[Start EXCERPTED PASSAGE]

In 2016, the group, a loose affiliation including members of United Workers and the Fair Development Roundtable (formerly Baltimore Housing Roundtable), gathered thousands of signatures to create a ballot referendum establishing an Affordable Housing Trust Fund. Then last year, when city officials seemed to be dragging their feet in dedicating funding, they pressured then-Mayor Catherine Pugh’s office into signing an agreement committing an eventual $20 million a year of city money for the fund, as Next City reported. Now, as the city’s Department of Housing and Community Development gets ready to make the funds available, they’ve created a detailed list of demands related it to how it should be spent.

At a meeting of the city-appointed Affordable Housing Trust Fund Commission last week, the Fair Development Roundtable presented a report outlining a shortlist of priorities for the fund — from permanent affordability to racial equity and accountability for developers who receive money — along with detailed scoring criteria for every category. The report was the work of a committee of the Fair Development Roundtable that studied best practices for funding affordable housing around the country starting last fall.

[End EXCERPTED PASSAGE]

> **THE TASK**:
In the passage on Baltimore's Affordable Housing Trust Fund, reproduce the portion starting at "At a meeting" and ending at "starting last fall.", changing "last week" to "last month".

[Start DATASET EXCERPTS]

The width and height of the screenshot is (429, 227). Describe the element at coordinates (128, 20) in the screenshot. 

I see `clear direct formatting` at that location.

[End DATASET EXCERPTS]
[Start DATASET EXCERPTS]

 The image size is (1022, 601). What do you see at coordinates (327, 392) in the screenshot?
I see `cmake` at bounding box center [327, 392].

[End DATASET EXCERPTS]

> **REPLY**:
At a meeting of the city-appointed Affordable Housing Trust Fund Commission last month, the Fair Development Roundtable presented a report outlining a shortlist of priorities for the fund — from permanent affordability to racial equity and accountability for developers who receive money — along with detailed scoring criteria for every category. The report was the work of a committee of the Fair Development Roundtable that studied best practices for funding affordable housing around the country starting last fall.